> Text provided:
Negative / Trade-offs

  • A second Postgres VM (postgres-replica) requires 8 GB RAM and 80 GB disk — a significant resource commitment on a single-host Proxmox node
  • Patroni adds configuration complexity; the patronictl command must be used for Postgres maintenance instead of pg_ctl
  • A third etcd quorum member now runs on monitoring, which expands the operational footprint beyond the original two PostgreSQL VMs
  • synchronous_commit: on adds ~1–2ms latency to all Postgres writes; acceptable for the application workloads in this platform

Alternatives Considered

  • Manual restore from PBS snapshot: current approach; 20–30 min RTO, all manual; insufficient for a platform that is a primary operator tool
  • Pgpool-II: query router + HA; complex configuration; adds a third moving part; Patroni + keepalived achieves the same failover outcome with less complexity
  • Postgres logical replication with pgBouncer: supports heterogeneous versions but does not support automatic failover without additional tooling; streaming replication is the correct primitive
  • Accept the SPOF: for a personal homelab, one could argue a single Postgres VM is fine; but the platform is now the operator's primary tool for all other operations — losing it during an incident would be a significant problem

Related ADRs

  • ADR 0020: Storage and backup model (replica is added to backup scope)

> Entries shown:

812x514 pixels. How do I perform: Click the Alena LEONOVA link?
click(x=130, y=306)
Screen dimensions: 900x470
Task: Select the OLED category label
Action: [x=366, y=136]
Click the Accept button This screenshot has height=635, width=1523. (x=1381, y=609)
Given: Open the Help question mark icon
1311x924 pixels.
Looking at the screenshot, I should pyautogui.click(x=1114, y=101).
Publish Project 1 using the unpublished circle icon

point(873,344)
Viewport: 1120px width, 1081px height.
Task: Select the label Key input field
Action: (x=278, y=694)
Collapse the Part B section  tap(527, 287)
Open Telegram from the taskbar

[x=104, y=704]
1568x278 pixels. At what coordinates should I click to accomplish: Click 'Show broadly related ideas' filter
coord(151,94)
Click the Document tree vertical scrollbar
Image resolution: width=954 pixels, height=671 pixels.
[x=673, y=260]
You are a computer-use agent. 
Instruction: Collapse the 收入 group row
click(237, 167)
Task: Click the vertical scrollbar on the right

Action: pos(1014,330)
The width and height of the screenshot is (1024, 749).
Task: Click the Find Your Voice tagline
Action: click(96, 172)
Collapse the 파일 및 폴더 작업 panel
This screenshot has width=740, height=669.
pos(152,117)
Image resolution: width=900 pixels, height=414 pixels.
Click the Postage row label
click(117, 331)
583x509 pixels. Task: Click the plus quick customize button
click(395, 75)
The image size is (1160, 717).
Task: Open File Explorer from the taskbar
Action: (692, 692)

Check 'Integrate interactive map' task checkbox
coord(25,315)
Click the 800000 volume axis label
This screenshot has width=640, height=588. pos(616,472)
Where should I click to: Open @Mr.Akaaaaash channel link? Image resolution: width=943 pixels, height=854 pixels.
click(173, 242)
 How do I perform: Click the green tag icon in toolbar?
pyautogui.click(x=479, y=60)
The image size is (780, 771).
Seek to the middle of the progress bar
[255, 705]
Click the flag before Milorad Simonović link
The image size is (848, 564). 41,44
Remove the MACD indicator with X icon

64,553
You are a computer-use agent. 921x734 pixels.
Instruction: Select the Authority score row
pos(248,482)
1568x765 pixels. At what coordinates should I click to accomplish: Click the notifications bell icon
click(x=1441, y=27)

> Requirements:
**1.** In the Postgres failover decision record, which command replaces pg_ctl for Postgres maintenance once Patroni is in place?
**2.** Extend the Postgres failover decision record past its last line, keeping its terse bulleted style.

> Answers per task:
**1.** The patronictl command.

**2.**
  • ADR 0026: Dedicated PostgreSQL VM baseline (this ADR extends it)
  • ADR 0064: Health probe contracts (VIP health probe added)
  • ADR 0085: OpenTofu VM lifecycle (replica provisioned via OpenTofu)
  • ADR 0096: SLO definitions (Postgres VIP SLO added)
  • ADR 0097: Alerting routing (replication lag alert and VIP down alert)
  • ADR 0100: Disaster recovery playbook (failover procedure documented there)